⚖️ Manuel juridique — Scénario 3

Preuves formelles de litige judiciaire (juge et salle d'audience)

Comment les preuves de l'IP Vault sont présentées devant la Cour d'Entreprise en Propriété Intellectuelle (IPEC), la Haute Cour ou les tribunaux d'arbitrage international.

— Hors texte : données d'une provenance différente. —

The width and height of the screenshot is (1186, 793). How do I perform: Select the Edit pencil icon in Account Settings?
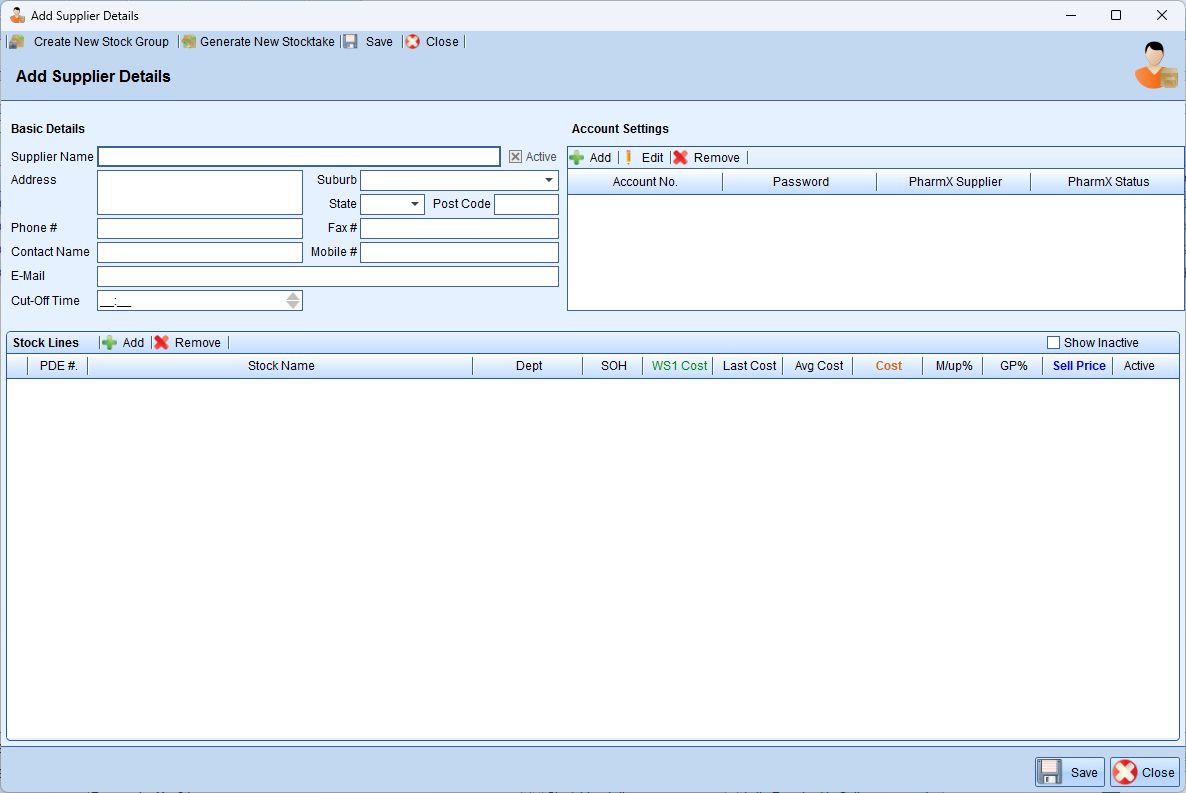click(628, 157)
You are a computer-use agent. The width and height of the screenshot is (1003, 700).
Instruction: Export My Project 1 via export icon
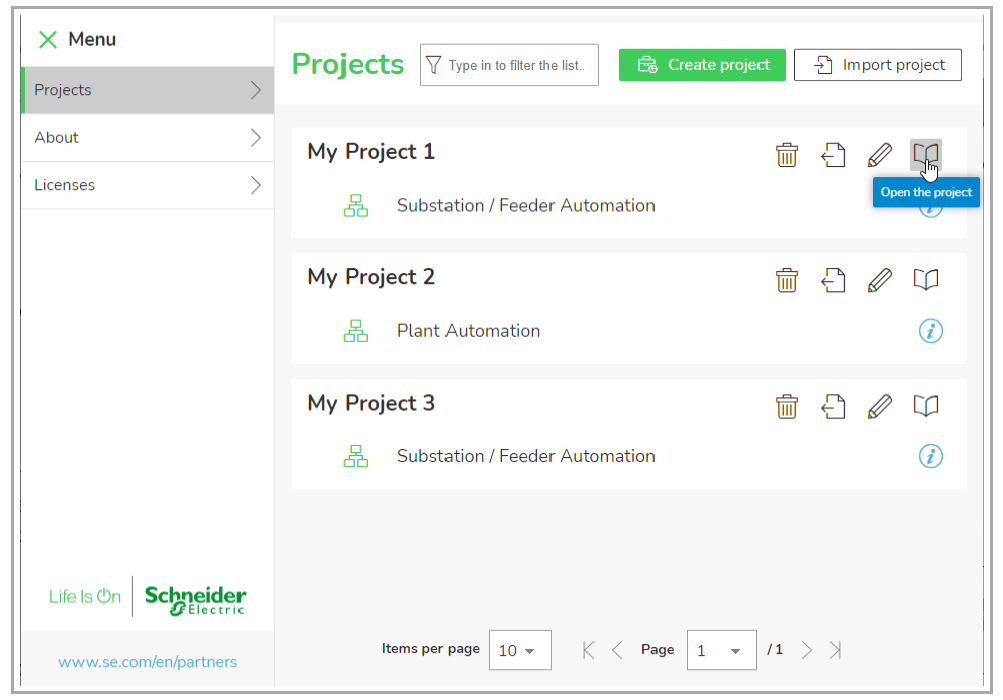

Les 4 couches cryptographiques et juridiques de preuve

Niveau 1
Création matérielle & Intention de l'auteur (CDPA 1988 §11) :

L'archive originale contenant 00_DÉCLARATION_DE_DROIT_D'AUTEUR.txt établit l'identité de l'auteur, la méthodologie de création et l'étendue de la propriété.

Niveau 2
Vérification de l'absence de falsification (Résumé SHA-256) :

Les experts en informatique judiciaire calculent le hachage SHA-256 exact des fichiers de preuve. S'il correspond à l'empreinte digitale enregistrée, le juge reçoit une preuve mathématique à 100 % de l'absence de corruption des fichiers.

Couche 3
Vérification d'horodatage dual immuable (.ots & .tsr) :

Le tribunal exécute ots verify 00_PREUVE_BLOCKCHAIN.ots contre un nœud Bitcoin public, et vérifie séparément l'horodatage qualifié eIDAS RFC 3161 (.tsr) via tout vérificateur standard RFC 3161. Les deux preuves sont automatiquement incluses dans chaque package de téléchargement de l'IP Vault — aucun add-on requis.

Couche 4
Présomption légale (Art 41(2) de l'eIDAS & UK Civil Evidence Act 1995) — Toujours émise par défaut :

En vertu de l'Article 41(2) du Règlement eIDAS (UE 910/2014) et des Sections 8 et 9 de la UK Civil Evidence Act 1995, le tribunal accorde une présomption légale automatique d'intégrité des données et d'exactitude de l'horodatage de création. Chaque soumission à l'IP Vault génère automatiquement un horodatage qualifié eIDAS RFC 3161 (.tsr) — inclus sans coût supplémentaire. Le fardeau de la preuve se déplace immédiatement vers l'avocat adverse pour contredire l'ancre cryptographique.